:: TRY IT ::
Reproduce word for word every line from the one containing "You are a GUI" to the final line of the data below; omit the pictures.

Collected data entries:
────
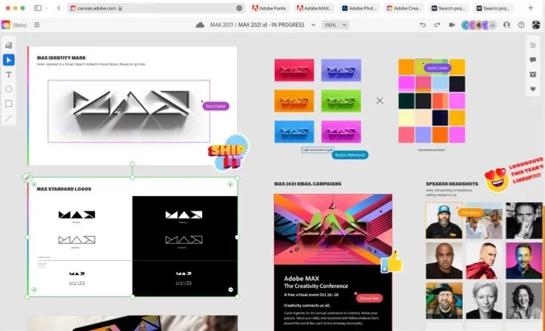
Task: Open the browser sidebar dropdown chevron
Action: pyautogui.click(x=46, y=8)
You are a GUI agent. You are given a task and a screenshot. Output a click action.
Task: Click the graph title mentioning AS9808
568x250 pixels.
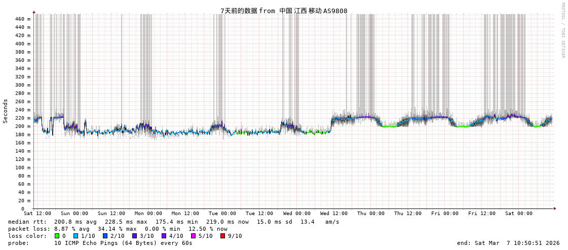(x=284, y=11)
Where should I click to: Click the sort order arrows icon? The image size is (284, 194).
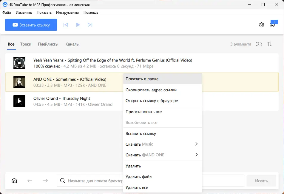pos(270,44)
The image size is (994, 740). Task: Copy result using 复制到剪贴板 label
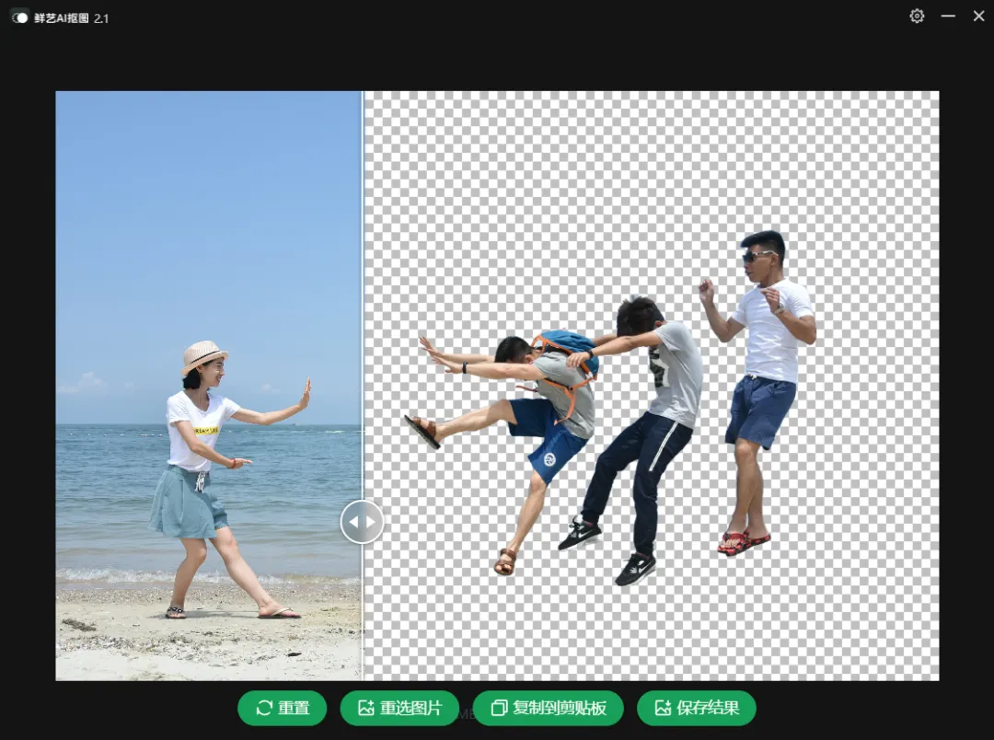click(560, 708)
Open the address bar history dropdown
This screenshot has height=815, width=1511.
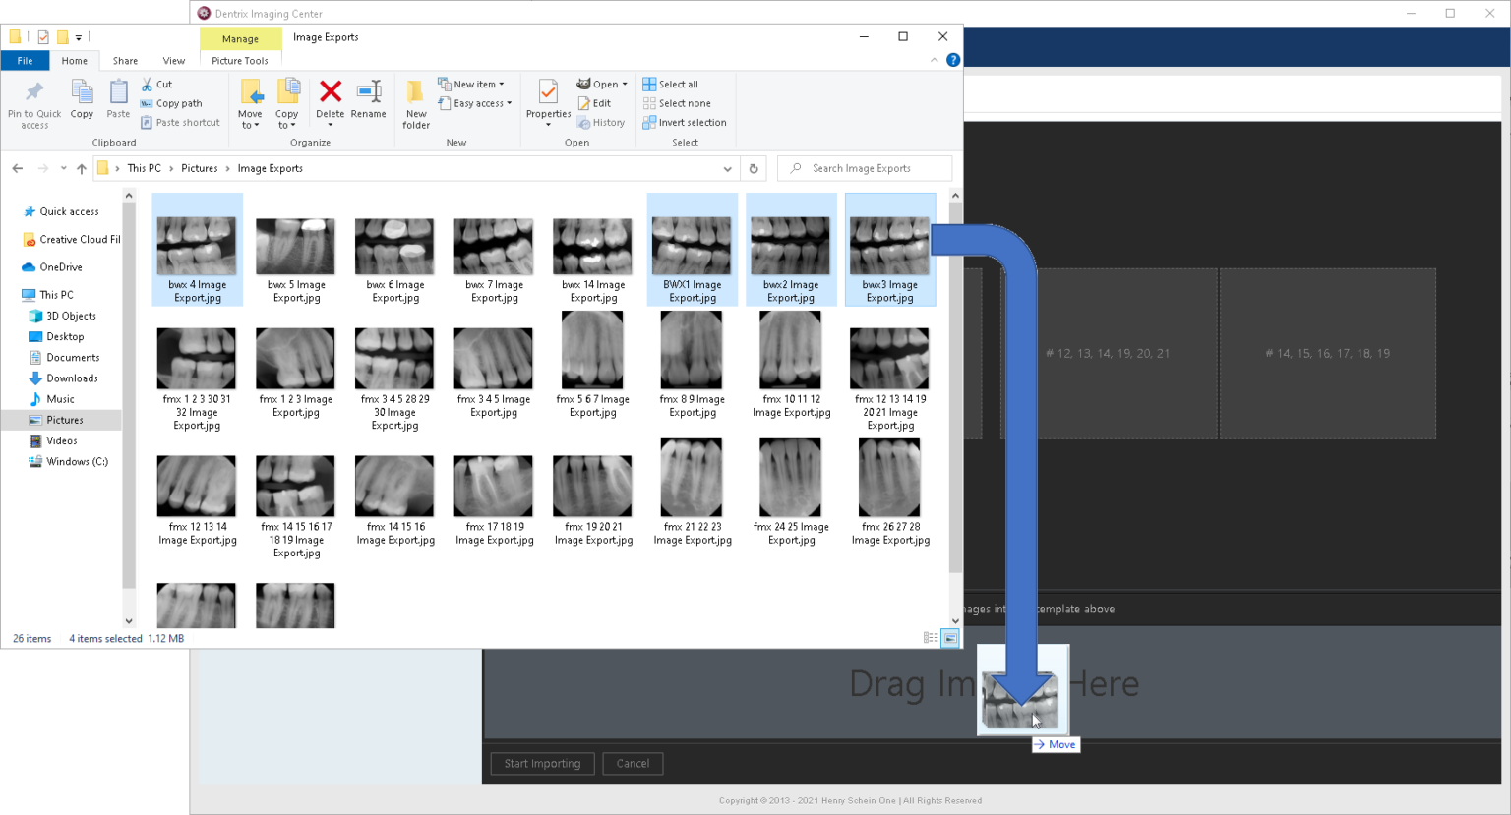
────
:: WRITTEN SOLUTION ::
You are a GUI agent. You are given a task and a screenshot. Output a click action.
Task: Click the graph title mentioning AS9808
568x250 pixels.
(x=284, y=11)
Where should I click to: Click the sort order arrows icon? The image size is (284, 194).
pos(270,44)
The image size is (994, 740). Task: Copy result using 复制到剪贴板 label
click(560, 708)
Open the address bar history dropdown
This screenshot has height=815, width=1511.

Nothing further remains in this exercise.